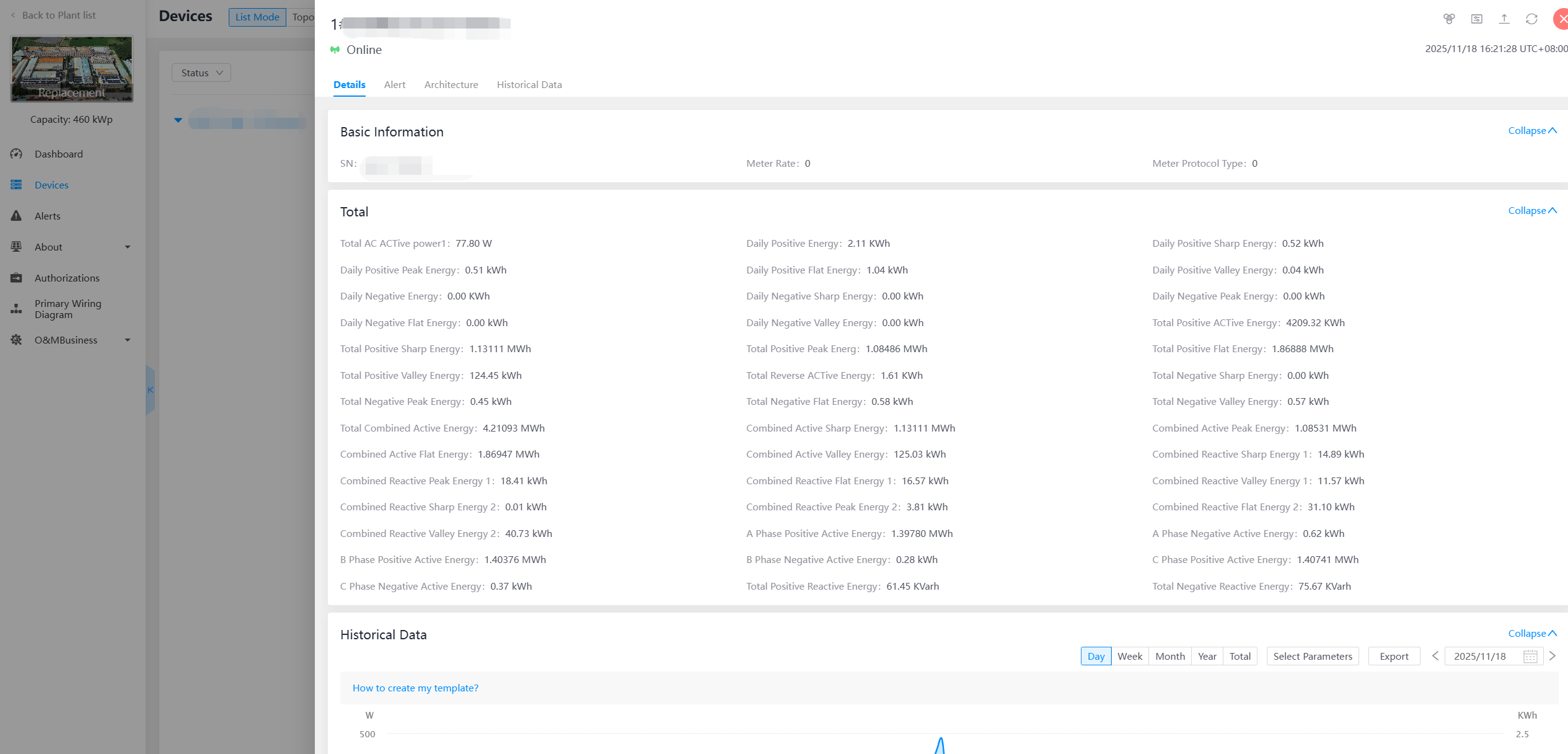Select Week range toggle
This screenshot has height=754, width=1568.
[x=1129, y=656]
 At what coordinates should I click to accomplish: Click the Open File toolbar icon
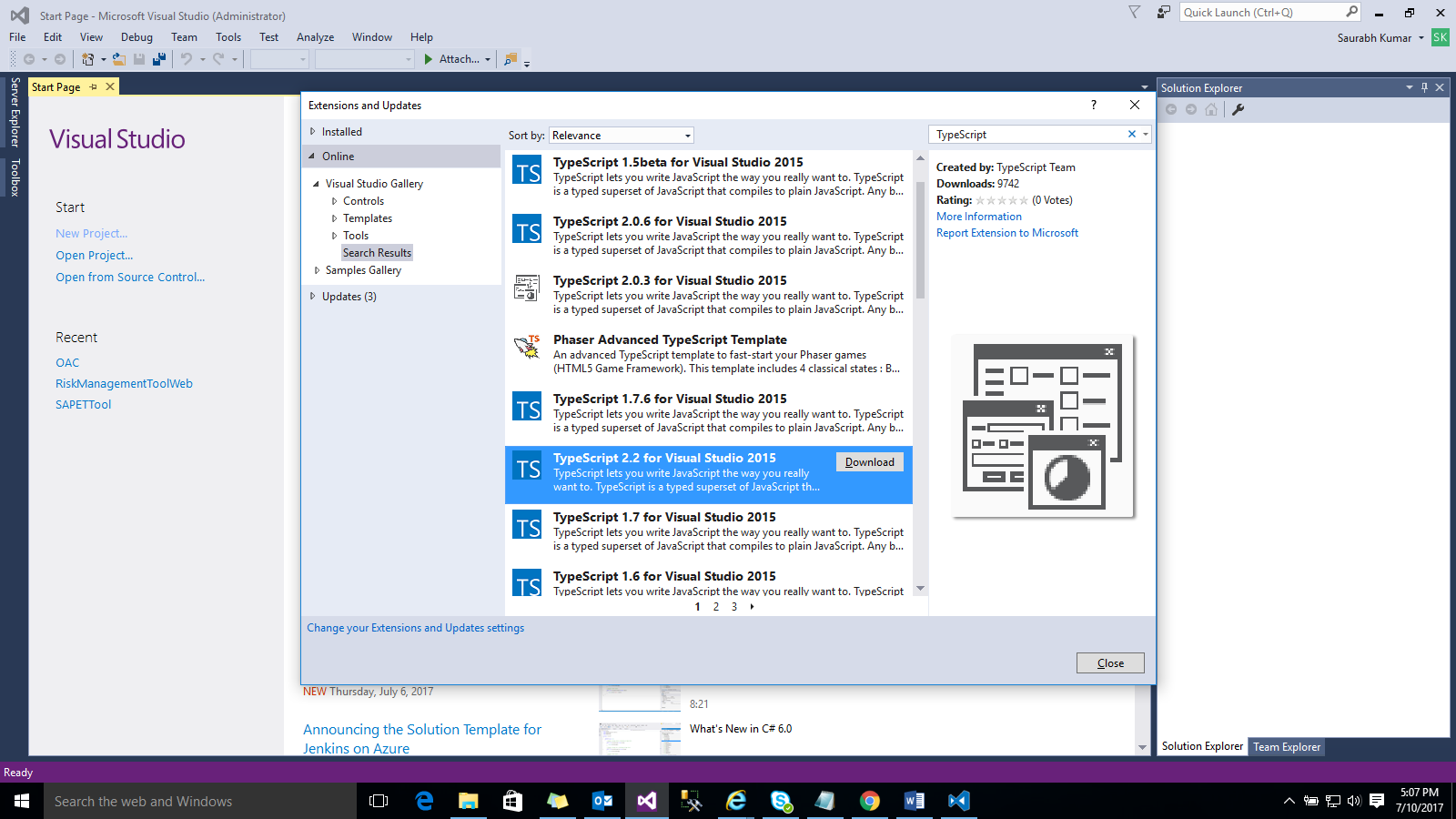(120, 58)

········

_WORK REQUIRED_
When the line that holds "At what coordinates" is reached, begin duplicating exactly, and continue through the last line of the listing, skipping the pictures; output nothing else.

_RESPONSE_
 At what coordinates should I click to accomplish: Click the Open File toolbar icon
(120, 58)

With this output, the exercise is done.